Razorpay Software has grown into an indispensable bridge between banks and millions of merchants, small businesses and many of India's large enterprises and their customers
Shashank Kumar and Harshil Mathur (right), co-founders, Razorpay
There was a time when banks gave Harshil Mathur and Shashank Kumar the runaround as the two young IIT-Roorkee graduates tried to convince them about a better, tech-driven way for small businesses and startups to accept payments.
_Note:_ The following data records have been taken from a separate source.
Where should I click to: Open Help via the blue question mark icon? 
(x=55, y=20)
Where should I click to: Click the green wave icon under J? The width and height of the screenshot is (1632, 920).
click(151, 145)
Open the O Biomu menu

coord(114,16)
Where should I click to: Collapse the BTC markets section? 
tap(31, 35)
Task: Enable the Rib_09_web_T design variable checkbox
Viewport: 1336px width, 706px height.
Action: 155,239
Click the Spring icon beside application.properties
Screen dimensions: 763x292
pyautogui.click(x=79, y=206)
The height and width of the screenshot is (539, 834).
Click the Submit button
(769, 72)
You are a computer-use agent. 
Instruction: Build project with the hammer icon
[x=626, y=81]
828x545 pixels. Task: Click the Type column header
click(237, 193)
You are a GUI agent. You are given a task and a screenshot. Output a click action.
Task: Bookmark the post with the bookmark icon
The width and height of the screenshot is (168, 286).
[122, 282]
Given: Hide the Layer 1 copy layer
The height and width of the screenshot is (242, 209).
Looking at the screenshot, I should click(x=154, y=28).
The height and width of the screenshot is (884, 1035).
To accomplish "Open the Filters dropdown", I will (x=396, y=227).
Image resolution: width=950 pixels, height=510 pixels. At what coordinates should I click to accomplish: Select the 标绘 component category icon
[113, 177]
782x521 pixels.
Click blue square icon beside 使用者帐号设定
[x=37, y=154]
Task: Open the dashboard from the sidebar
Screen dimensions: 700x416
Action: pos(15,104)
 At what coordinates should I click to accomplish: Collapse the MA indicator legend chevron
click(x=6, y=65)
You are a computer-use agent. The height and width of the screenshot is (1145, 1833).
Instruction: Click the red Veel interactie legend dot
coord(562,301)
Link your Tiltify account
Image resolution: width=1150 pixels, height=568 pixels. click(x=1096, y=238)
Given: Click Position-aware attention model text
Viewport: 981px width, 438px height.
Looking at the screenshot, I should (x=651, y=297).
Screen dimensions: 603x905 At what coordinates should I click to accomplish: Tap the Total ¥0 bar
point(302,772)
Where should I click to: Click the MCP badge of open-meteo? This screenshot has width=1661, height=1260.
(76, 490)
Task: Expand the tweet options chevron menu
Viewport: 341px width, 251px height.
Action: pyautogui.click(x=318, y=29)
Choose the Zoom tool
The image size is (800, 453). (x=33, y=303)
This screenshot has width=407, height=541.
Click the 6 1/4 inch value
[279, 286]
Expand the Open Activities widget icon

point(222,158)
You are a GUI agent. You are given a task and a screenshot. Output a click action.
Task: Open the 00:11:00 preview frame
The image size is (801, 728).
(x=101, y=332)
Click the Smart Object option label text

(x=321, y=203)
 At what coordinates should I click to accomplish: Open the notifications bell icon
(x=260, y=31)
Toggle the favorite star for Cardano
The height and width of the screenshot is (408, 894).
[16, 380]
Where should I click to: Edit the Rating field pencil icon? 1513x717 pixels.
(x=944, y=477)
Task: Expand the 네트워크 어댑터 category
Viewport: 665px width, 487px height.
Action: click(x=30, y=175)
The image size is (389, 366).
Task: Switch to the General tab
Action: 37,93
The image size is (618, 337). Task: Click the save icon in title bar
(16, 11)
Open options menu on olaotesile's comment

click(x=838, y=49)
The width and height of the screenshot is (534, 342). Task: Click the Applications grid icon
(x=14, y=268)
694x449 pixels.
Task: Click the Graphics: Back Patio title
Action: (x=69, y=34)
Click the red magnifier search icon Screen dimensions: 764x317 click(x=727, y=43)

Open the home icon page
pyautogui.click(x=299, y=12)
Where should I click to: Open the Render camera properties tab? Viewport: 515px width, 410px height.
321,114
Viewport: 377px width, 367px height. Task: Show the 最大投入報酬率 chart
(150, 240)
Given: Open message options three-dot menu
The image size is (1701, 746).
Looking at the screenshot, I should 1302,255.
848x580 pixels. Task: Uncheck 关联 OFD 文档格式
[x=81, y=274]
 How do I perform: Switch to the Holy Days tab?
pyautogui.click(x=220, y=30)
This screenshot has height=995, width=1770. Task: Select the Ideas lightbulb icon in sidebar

By their own account, the duo was rejected by over 100 banks.
Fast forward more than a decade of persistence, and their company Razorpay Software is an indispensable bridge between those very banks and millions of merchants, small businesses, and many of India’s large enterprises and their customers.
In February, Razorpay announced it had touched $150 billion in total annualised transaction value on its platform—a 30x increase since a year before Covid hit, and roughly 60 percent growth in FY24 over FY23.
That made Razorpay one of a small number of payment gateway vendors “globally and not just in India” that operates at such scale, Mathur tells Forbes India. And it’s made its first overseas move as well, winning permits in Malaysia to process payments in that market.
“The ability to build from India for the world is a vision we are truly chasing,” Mathur says, adding that the company aims to expand to more overseas markets. Mathur and Kumar haven’t been shy about making acquisitions either. The most recent was of BillMe last year that helped them expand into customer engagement and management of physical bills with digital tech.